----- Selected passage

There are two different varieties of kale: flowering kale and vegetable kale. Both are edible, and many of the varieties sold for culinary use also look beautiful in a garden. Flowering kale doesn't actually produce flowers, but the patterns and colours of its leaves look as if flowers are blooming. Flowering kale is edible but tough.
Smooth-leaf kale varieties such as Olympic Red, Red Russian, Scarlet, and Smooth German are excellent for salads.
How to Plant Kale
Begin with kale seeds or kale plants. Seeds are cheaper and grow easily. Sow seeds 2 inches apart in rows 12 to 18 inches apart. Cover kale seeds with 1/2 inch of soil, and keep the soil evenly moist (but not soaking wet) for best germination. You can start seeds indoors in late winter then transplant the seedlings into the garden, or sow them directly in the ground in early spring, about 3 weeks before the last frost, and again in late summer, 6 to 8 weeks before the first frost.
If you start with kale plants, place them in the ground at the same depth as their roots were growing in the pot, spacing them 18 to 24 inches apart.
Mulch with an organic material such as bark, shredded leaves, compost, or cocoa bean hulls to retain soil moisture and keep weeds at bay.

----------
----- Recorded information

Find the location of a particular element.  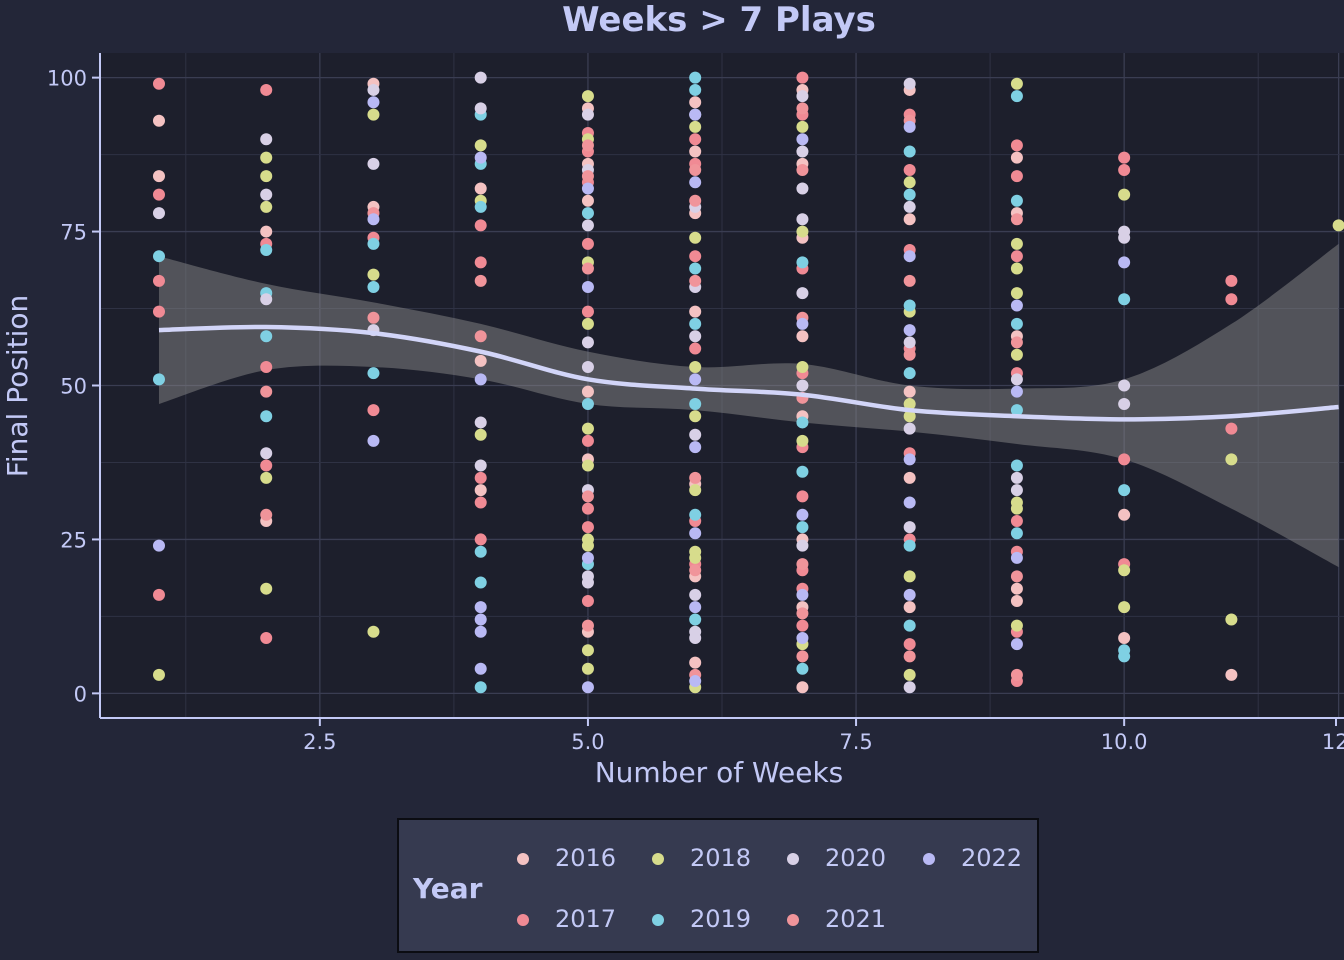

x-axis-title: Number of Weeks is located at coordinates (720, 772).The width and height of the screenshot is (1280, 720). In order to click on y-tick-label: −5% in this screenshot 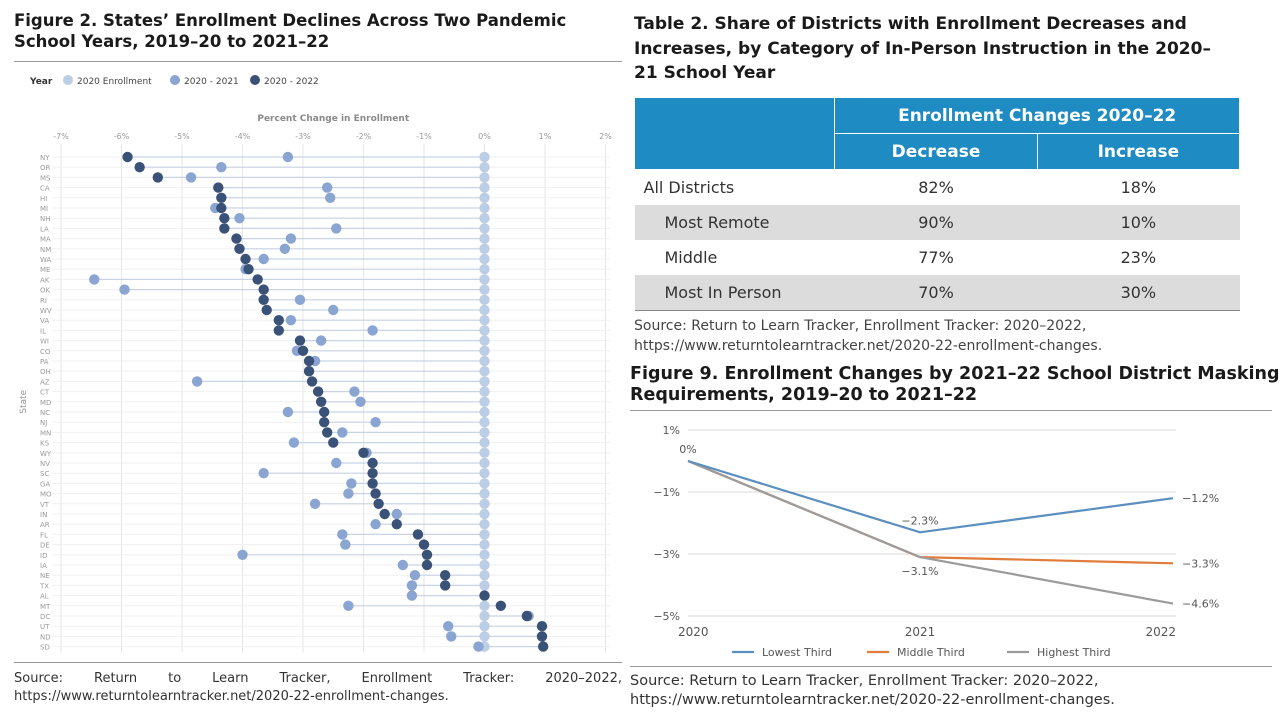, I will do `click(666, 616)`.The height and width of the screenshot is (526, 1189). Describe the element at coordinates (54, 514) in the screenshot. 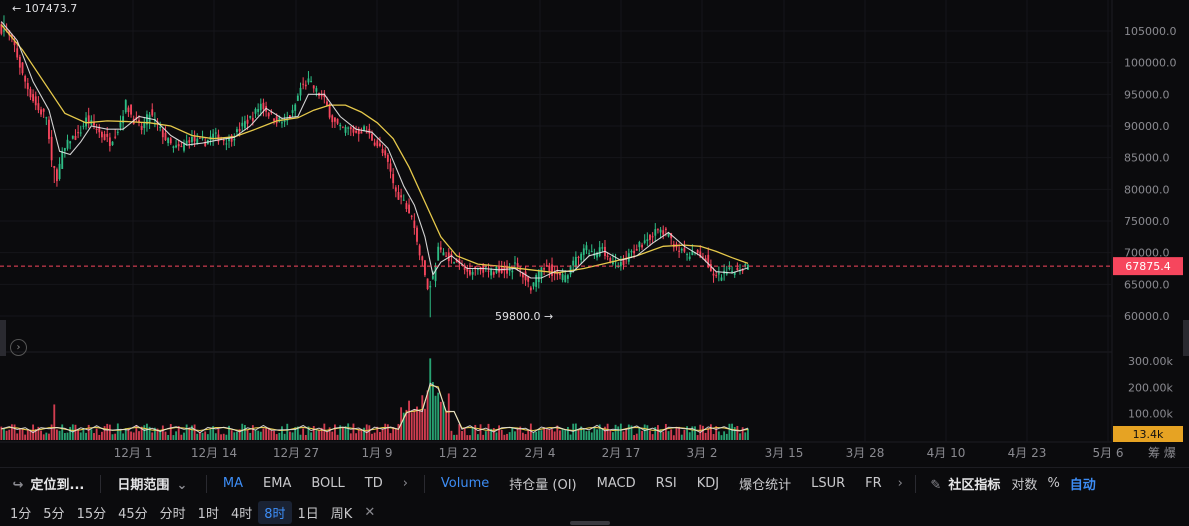

I see `interval-1: 5分` at that location.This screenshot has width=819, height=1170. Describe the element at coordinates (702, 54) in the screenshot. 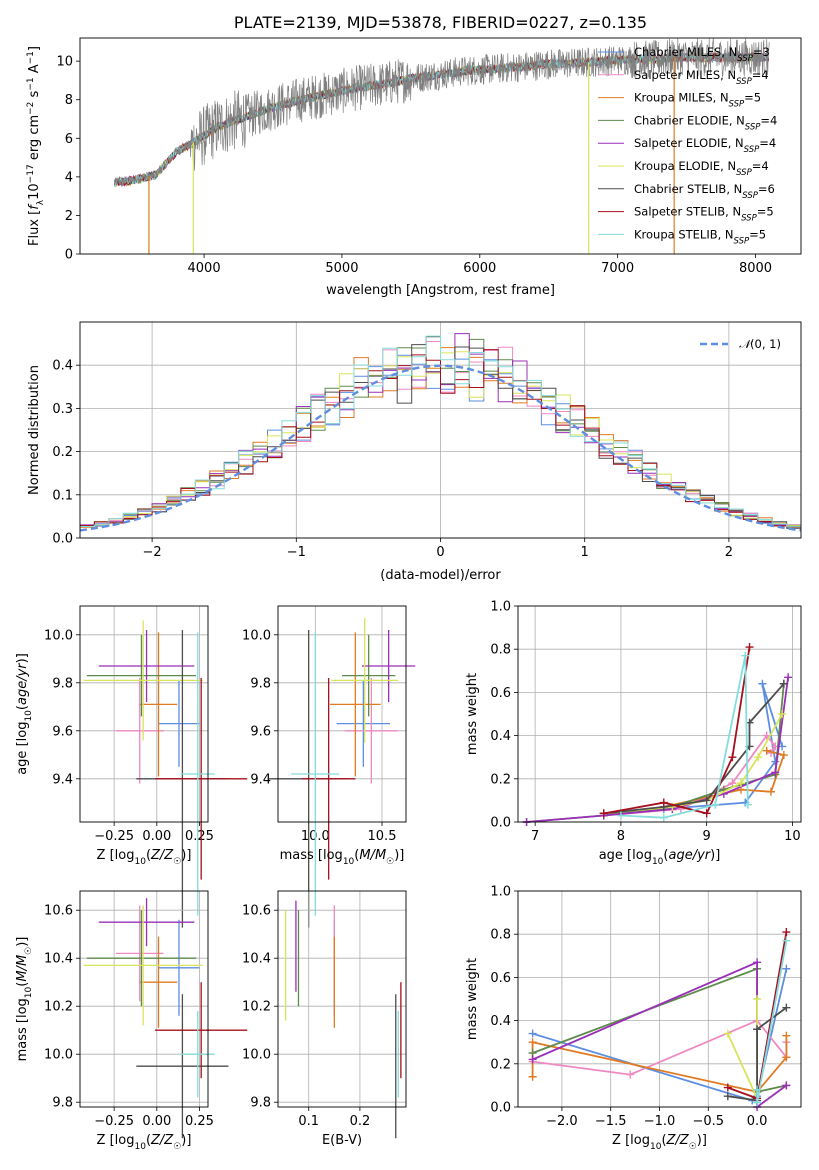

I see `legend-label: Chabrier MILES, NSSP=3` at that location.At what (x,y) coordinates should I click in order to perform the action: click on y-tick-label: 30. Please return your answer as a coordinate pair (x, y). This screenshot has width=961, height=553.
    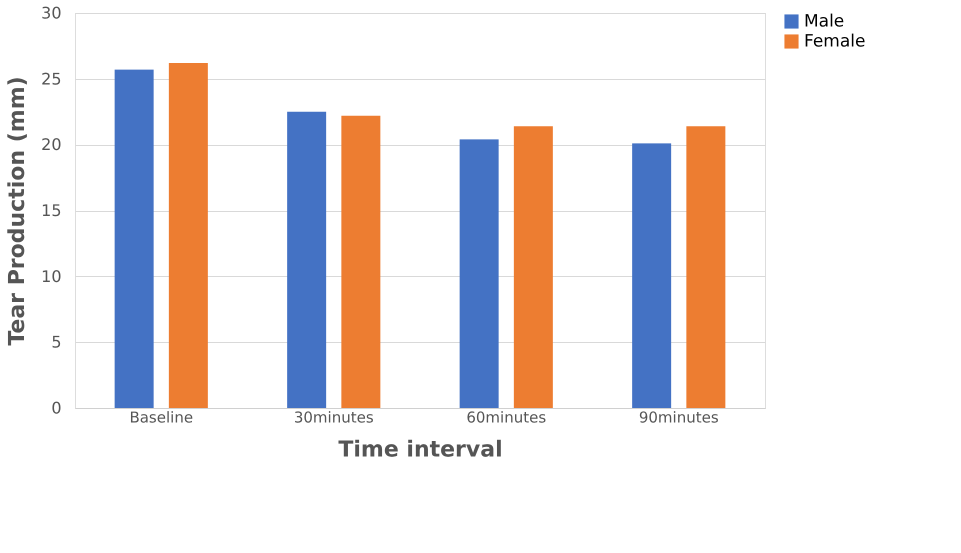
    Looking at the image, I should click on (52, 13).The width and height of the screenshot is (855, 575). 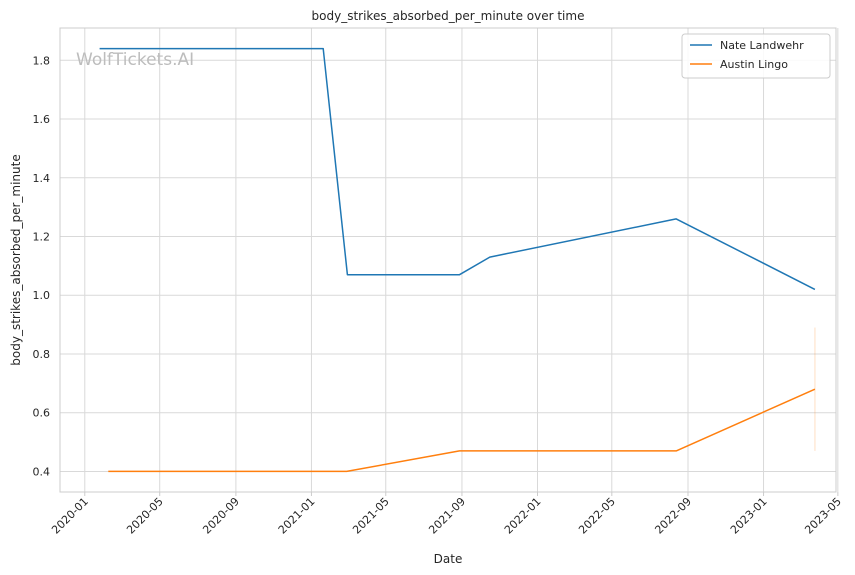 I want to click on legend-box, so click(x=756, y=56).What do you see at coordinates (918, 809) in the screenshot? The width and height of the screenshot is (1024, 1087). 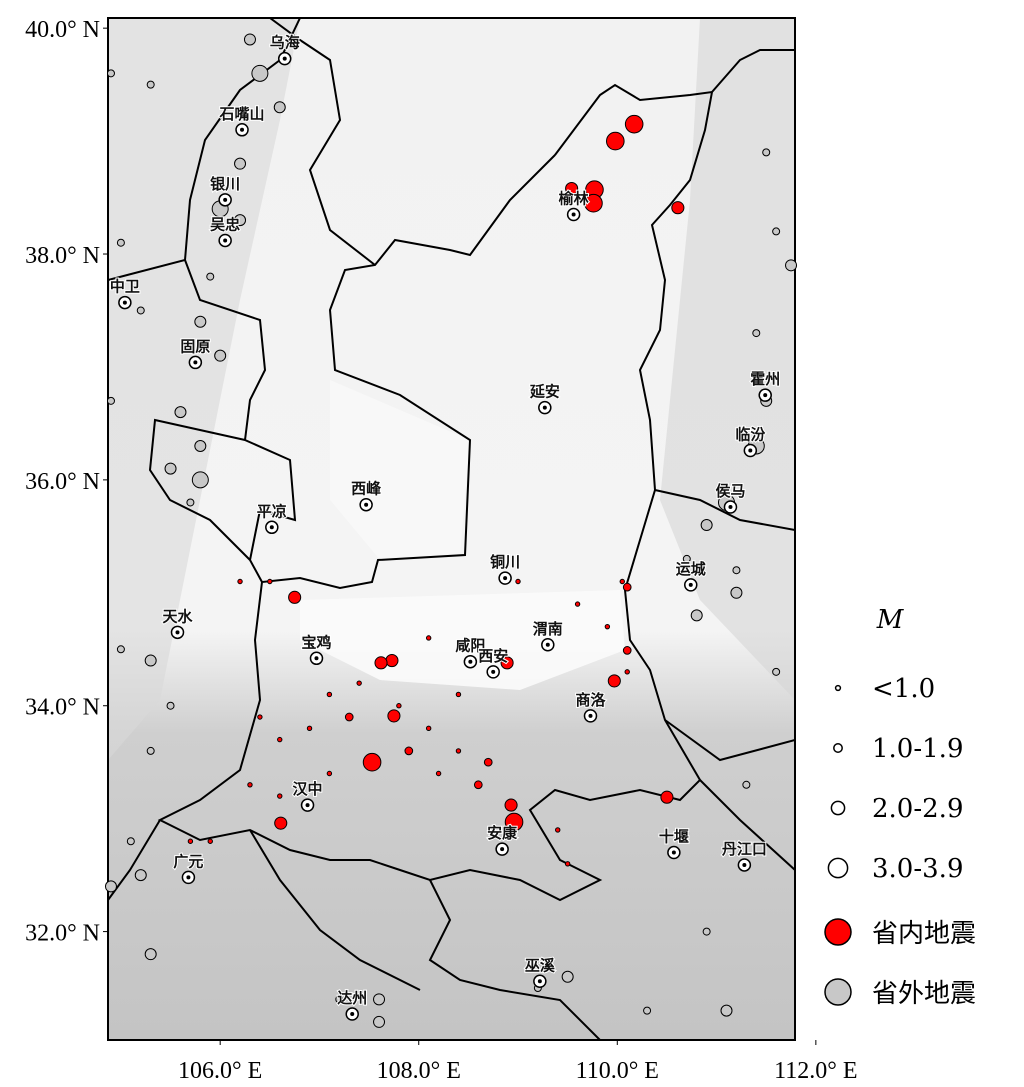 I see `legend-label: 2.0-2.9` at bounding box center [918, 809].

----------

Render this sentence from the kale guide in Spanish: "Smooth-leaf kale varieties such as Olympic Red, Red Russian, Scarlet, and Smooth German are excellent for salads." The listing plays no part in the work requested here.

== Answer for the task ==
Las variedades de col rizada de hoja lisa, como Olympic Red, Red Russian, Scarlet y Smooth German, son excelentes para ensaladas.